That's simply the disadvantage you'll have if you confuse the dative and accusative case, as found in villages by some uneducated Germans.    Even some adults are so uneducated and confuse those both cases, because    you can't teach an old dog new tricks.


----------



## MrMagoo

Whodunit said:
			
		

> That's simply the disadvantage you'll have if you confuse the dative and accusative case, as found in villages by some uneducated Germans.   Even some adults are so uneducated and confuse those both cases, because    you can't teach an old dog new tricks.



Daniel, that has nothing to do with being uneducated - it's their dialect! 
The "confusion" of dative and accusative occurs mainly in Northern Germany, where people spoke Low-German. In Low-German, the cases dative and accusative have not really been distinguished, the Eastern part preferred the dative case, while the Western part of Northern Germany preferred the accusative, which is still reflected today in the way people speak - that's all!
You wouldn't say that English speakers are uneducated, right?! - As they don't differenciate between dative and accusative anymore, either...


----------



## Cath.S.

gaer said:
			
		

> And I provided a link that says the same thing here:
> 
> It's HARD to keep up with everything that has been said in such a long and complicated thread.  (1)
> 
> But, as I think I said before, I have never heard this idiom used in English for "having an orgasm". Is the a French nuance? (2)
> 
> Gaer


1. Es stimmt! 

2. I suppose so, Gaer. In fact my explanation was maybe a little too restrictive, because it can be used to describe all physical pleasure one can derive out of sex. As I said it is a euphemism, and quite a pretty one imo.

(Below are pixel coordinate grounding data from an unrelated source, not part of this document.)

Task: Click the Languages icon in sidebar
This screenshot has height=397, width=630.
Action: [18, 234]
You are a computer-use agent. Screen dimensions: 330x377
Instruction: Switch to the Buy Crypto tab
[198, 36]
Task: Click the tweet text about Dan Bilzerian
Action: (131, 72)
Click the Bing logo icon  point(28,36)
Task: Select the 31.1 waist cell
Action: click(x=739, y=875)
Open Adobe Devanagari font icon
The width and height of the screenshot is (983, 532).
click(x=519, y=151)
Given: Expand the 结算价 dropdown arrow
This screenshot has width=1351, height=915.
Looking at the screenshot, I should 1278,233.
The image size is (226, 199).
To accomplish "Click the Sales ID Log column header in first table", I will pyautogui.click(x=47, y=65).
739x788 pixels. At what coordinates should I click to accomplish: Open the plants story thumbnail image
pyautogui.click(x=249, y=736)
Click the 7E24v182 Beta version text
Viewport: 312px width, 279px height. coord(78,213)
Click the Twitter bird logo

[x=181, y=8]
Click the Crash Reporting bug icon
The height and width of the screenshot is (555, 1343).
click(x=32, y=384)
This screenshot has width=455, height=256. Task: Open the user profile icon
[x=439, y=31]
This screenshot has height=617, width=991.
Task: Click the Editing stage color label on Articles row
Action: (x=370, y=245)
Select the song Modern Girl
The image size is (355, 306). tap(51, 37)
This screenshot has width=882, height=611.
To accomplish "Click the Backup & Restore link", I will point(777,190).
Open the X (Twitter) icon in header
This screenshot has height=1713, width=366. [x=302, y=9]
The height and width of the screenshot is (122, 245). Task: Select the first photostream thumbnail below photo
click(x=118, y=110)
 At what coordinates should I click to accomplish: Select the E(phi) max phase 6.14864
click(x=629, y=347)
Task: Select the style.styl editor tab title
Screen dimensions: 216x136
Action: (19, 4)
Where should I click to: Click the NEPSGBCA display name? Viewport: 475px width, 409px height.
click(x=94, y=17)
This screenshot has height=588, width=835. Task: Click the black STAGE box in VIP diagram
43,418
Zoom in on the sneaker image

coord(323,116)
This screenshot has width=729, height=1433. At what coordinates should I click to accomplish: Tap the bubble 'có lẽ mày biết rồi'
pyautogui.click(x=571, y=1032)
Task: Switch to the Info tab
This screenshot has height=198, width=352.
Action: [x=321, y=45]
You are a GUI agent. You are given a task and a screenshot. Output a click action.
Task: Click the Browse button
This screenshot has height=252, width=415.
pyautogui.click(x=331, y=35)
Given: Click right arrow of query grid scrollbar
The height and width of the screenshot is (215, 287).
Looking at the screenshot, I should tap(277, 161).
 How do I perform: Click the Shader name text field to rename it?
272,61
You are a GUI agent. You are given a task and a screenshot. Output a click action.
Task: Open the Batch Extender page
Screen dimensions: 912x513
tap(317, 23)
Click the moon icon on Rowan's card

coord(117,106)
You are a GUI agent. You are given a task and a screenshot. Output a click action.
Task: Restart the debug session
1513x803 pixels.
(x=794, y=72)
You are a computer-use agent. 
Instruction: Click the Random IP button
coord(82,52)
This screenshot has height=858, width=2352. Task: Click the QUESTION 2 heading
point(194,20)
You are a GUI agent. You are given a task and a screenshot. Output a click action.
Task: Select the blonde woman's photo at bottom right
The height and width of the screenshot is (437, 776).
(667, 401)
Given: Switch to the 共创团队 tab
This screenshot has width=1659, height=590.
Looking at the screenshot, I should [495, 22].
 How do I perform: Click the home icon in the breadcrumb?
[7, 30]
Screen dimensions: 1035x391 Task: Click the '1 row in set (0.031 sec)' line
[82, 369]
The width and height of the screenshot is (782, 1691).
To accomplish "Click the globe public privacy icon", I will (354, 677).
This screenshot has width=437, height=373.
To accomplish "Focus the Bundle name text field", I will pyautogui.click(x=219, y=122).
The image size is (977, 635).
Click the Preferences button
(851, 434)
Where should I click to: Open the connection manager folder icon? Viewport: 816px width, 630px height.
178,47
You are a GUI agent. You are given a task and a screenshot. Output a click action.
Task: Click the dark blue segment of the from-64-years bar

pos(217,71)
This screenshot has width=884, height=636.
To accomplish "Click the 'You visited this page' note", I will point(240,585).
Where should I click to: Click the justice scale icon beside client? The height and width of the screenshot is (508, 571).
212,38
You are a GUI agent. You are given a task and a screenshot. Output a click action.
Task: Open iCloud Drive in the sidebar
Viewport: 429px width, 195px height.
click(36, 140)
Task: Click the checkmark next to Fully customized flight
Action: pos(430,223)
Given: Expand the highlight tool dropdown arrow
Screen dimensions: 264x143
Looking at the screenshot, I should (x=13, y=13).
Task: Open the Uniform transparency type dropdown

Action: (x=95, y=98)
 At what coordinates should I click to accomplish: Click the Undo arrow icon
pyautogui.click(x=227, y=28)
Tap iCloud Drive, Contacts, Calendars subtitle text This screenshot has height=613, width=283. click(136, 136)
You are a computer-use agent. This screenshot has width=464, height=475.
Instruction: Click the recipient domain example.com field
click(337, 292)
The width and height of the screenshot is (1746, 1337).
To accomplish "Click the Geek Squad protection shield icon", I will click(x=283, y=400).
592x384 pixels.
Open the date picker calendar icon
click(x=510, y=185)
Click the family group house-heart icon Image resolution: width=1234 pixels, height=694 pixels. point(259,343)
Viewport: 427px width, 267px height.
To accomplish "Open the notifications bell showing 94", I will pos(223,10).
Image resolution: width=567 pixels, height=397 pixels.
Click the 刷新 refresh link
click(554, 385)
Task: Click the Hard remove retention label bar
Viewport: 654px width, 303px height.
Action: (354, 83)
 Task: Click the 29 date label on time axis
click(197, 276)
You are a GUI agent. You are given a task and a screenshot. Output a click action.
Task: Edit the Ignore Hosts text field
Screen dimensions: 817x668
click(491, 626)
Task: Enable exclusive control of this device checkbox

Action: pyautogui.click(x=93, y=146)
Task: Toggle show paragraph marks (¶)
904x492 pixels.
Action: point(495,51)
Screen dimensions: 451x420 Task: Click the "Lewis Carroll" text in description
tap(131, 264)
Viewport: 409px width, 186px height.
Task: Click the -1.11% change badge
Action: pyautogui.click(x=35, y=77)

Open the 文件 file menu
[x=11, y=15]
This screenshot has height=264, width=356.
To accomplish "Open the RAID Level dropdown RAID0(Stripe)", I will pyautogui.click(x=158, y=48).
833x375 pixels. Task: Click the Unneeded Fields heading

"Viens, chérie, je vais t'emmener au septième ciel" is definitely an (old-fashioned) explicit sexual invite.
The idiom might be used in the more general sense of _bliss_ by the more romantic/literary minded.
Everything I have written in this post applies to the _French _use of that expression.


----------



## Whodunit

MrMagoo said:
			
		

> Daniel, that has nothing to do with being uneducated - it's their dialect!
> The "confusion" of dative and accusative occurs mainly in Northern Germany, where people spoke Low-German. In Low-German, the cases dative and accusative have not really been distinguished, the Eastern part preferred the dative case, while the Western part of Northern Germany preferred the accusative, which is still reflected today in the way people speak - that's all!
> You wouldn't say that English speakers are uneducated, right?! - As they don't differenciate between dative and accusative anymore, either...



No, I wouldn't, but all of the Germans who confuse the cases went/go to school and they were taught correctly—at least they should. So they're to use them correctly. English is a totally different problem, because people are taught it that way. BTW, would you like your teacher to "confuse" the dative and accusatve?


----------



## MrMagoo

Whodunit said:
			
		

> No, I wouldn't, but all of the Germans who confuse the cases went/go to school and they were taught correctly—at least they should. So they're to use them correctly.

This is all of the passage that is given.